This has to be fast, he told himself. Do a quick reconnoiter of the place and make mental notes. Look for entry-points and escape routes. Then get back in time for the radio chat with Pierre. About three hours, two to be on the safe side.

He braced himself against the stone sides of the conduit and—holding the flashlight with one hand—tried to budge the metal wheel.

Nothing. The contact with seawater had frozen it with rust. He tried again, shoving the flashlight into his belt and, grappling in the dark, twisting the wheel with both hands. Was it moving?

He felt a faint vibration make its way down the stone walls of the conduit, then there was a hum of huge electric motors starting somewhere. Somebody was turning on the systems.

He listened as the vibration continued to grow, and now the water level was beginning to rise, as the pumps down by the shore began priming. Were they about to turn them on full blast? The involuntary rush of his pulse and his breathing made him abruptly aware of how close the confining tunnel felt, the tight hermetic sense of claustrophobia. For the first time since landing on Andikythera he felt real fear. He hated the dark, the enclosed space, and now he was trapped.
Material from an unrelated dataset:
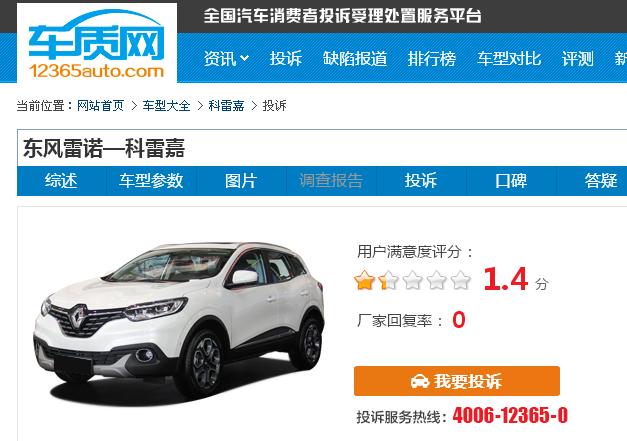Open the 评测 reviews page
Image resolution: width=627 pixels, height=441 pixels.
(x=577, y=58)
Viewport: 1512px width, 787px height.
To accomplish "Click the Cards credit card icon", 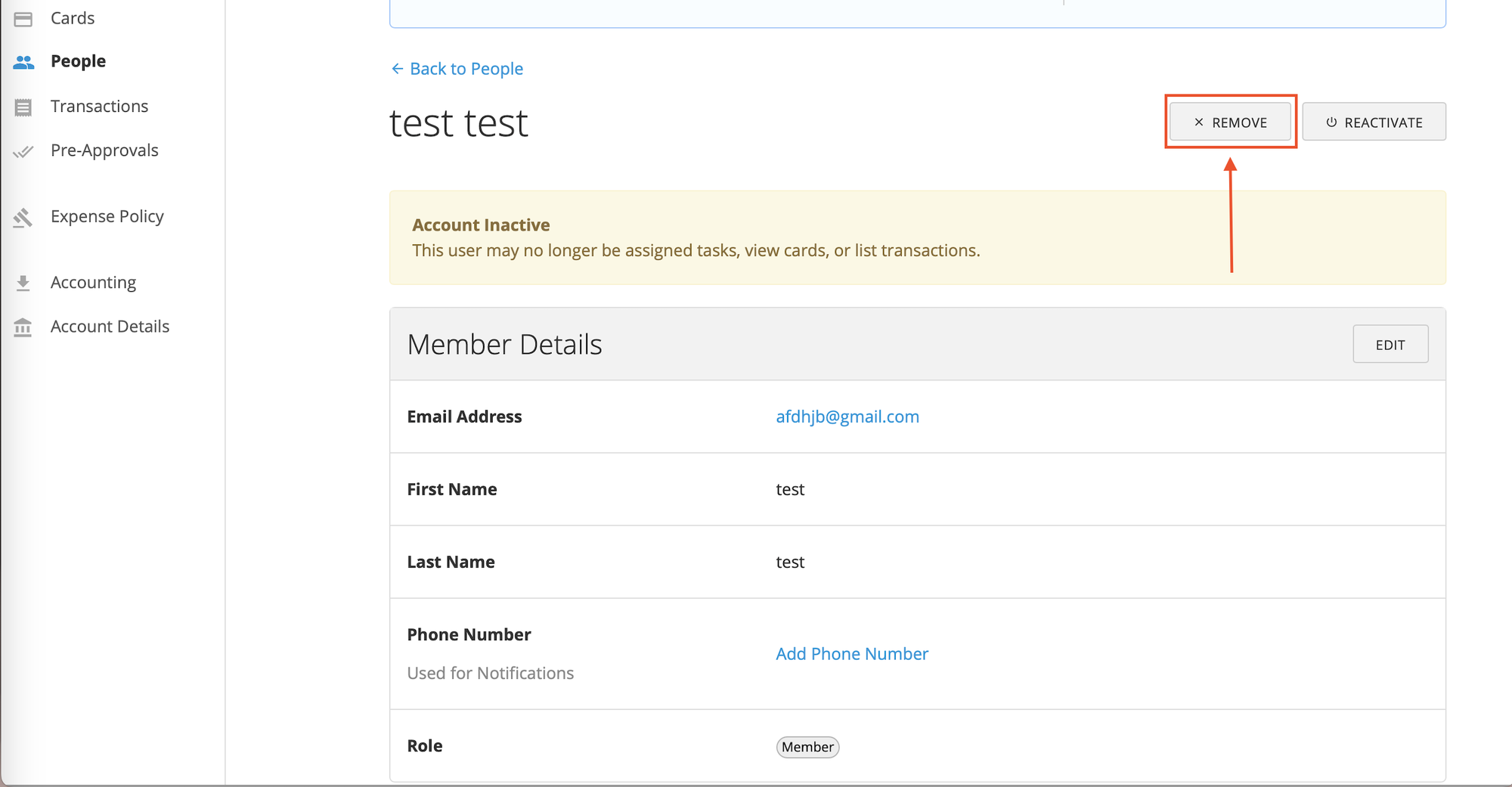I will click(x=23, y=19).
Idiot, how did you get yourself into this? You're going to be drowned in about thirty seconds.

Now the roar of water began to overwhelm the hum of the pumps. The conduit was filling rapidly, and flow had begun. He realized that only about a foot of airspace remained at the top. Praying for a miracle, he heaved against the metal wheel one last time, and finally felt it break loose, begin to turn.

2:38 p.m.

"Abdoullah" had finished unpacking the second crate, and now he examined what he had: two fifteen-kiloton nuclear devices, made using enriched uranium-235 from the Kahuta Nuclear Research Center. He smiled again to think they had been smuggled out right from under the noses of the officials at Kahuta, directly up the security elevators leading down to the U235 centrifuge at Level Five.